Dopo il successo di Syriza alle elezioni politiche greche, ora si attende il «voto» dei mercati finanziari e degli investitori. Tutto dipenderà anche dal fatto se Tsipras avrà o no la maggioranza assoluta

ATENE - Dopo il successo di Syriza alle elezioni politiche greche, ora si attende il "voto" dei mercati finanziari e degli investitori. Che faranno? Abbandoneranno i titoli greci e le banche greche, accentuando una fuga di capitali dal Paese che era in corso già da settimane? Oppure attenderanno le prime mosse del nuovo governo e delle trattative con la Troika (Ue, Bce, Fmi) che potrebbero essere facilitate dalla manovra espansiva decisa dalla Bce giovedì scorso?

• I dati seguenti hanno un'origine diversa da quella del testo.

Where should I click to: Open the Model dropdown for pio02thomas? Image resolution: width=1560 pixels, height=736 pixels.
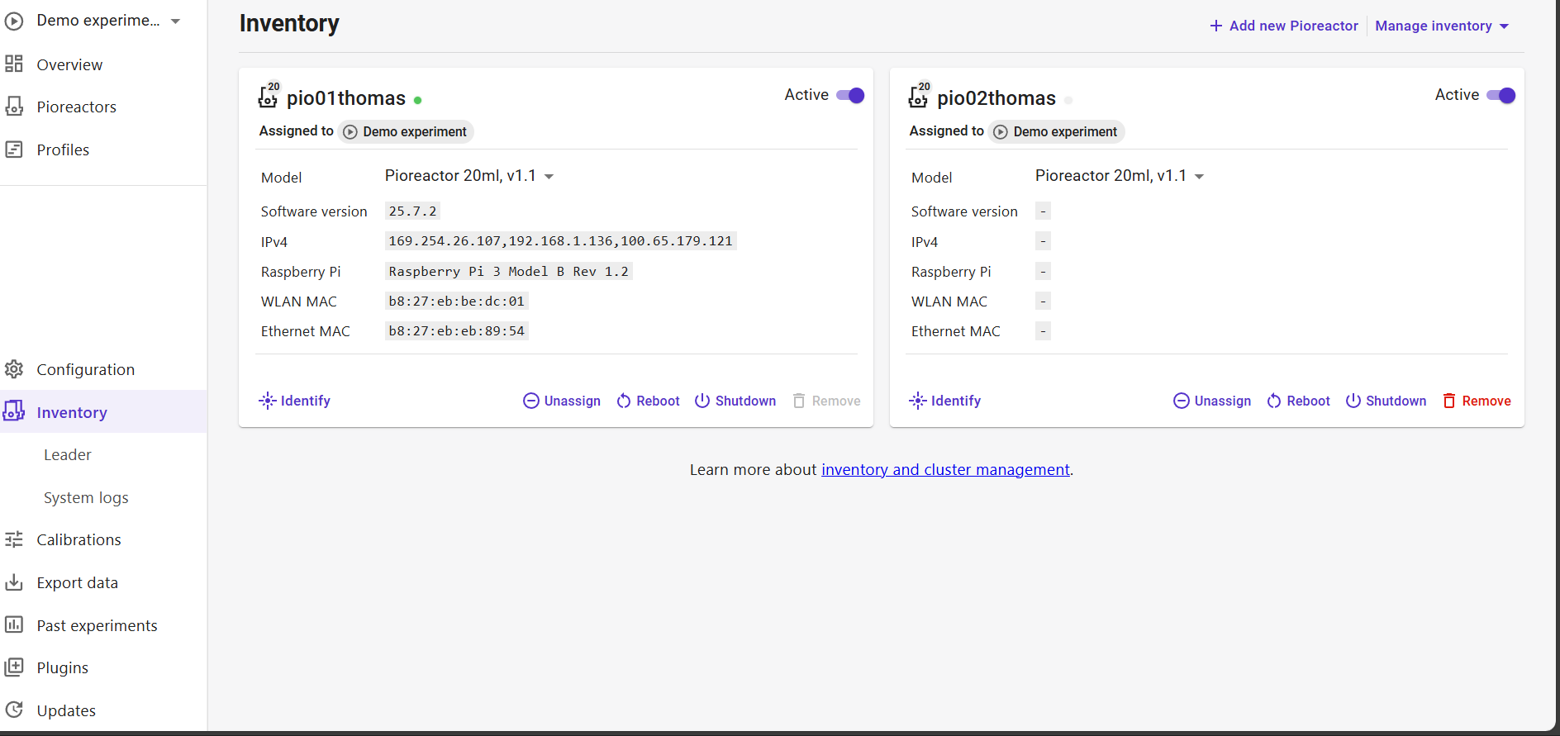1120,176
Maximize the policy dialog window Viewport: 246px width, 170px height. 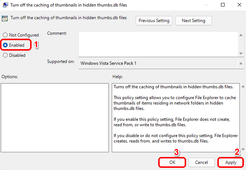pyautogui.click(x=222, y=5)
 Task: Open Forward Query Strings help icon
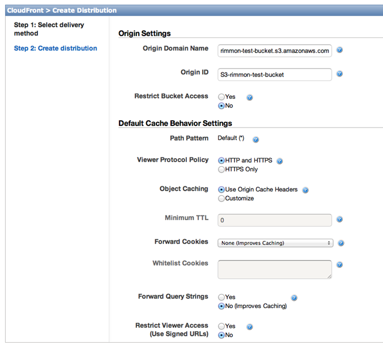[x=294, y=298]
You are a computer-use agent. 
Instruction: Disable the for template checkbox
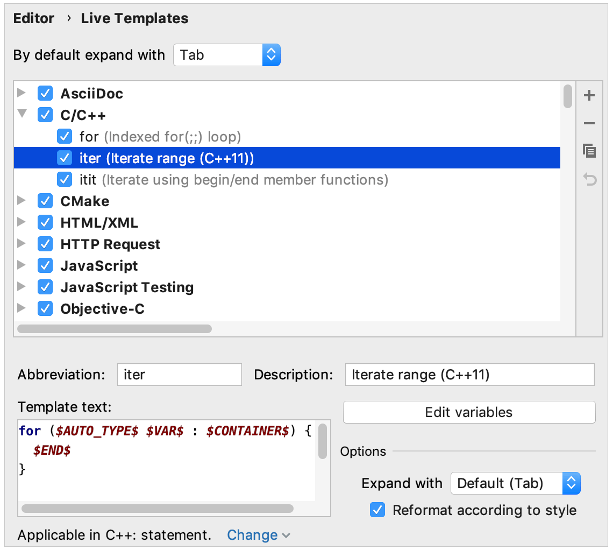pos(65,136)
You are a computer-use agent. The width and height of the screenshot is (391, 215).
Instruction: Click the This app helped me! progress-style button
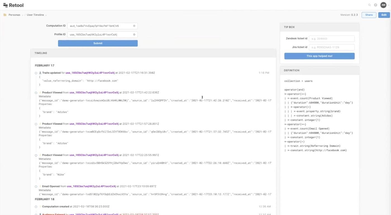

Dipenderà anche dal fatto se Tsipras avrà o no la maggioranza assoluta e potrà fare un governo monocolore o se dovrà associarsi ad altre forze politiche. Se ci sarà un governo monocolore di Syriza, la situazione potrebbe complicarsi perchè Tsipras dovrà mantenere con maggiore decisione le promesse elettorali: la riduzione forzosa del debito pubblico, il rifiuto del programma di austerità imposto dalla Troika, il varo delle misure sociali per alleviare la difficoltà del popolo greco, a partire da un piano straordinario di assistenza da 2 miliardi di euro per le fasce più povere della popolazione. I rigoristi sono all'erta: il presidente della Bundesbank Weidmann ha detto pochi minuti dopo l'annuncio dei primi risultati greci parlando a una tv tedesca che «è nell'interesse del governo greco fare le riforme necessarie per risolvere i suoi problemi strutturali: Atene deve aderire alle condizioni del salvataggio».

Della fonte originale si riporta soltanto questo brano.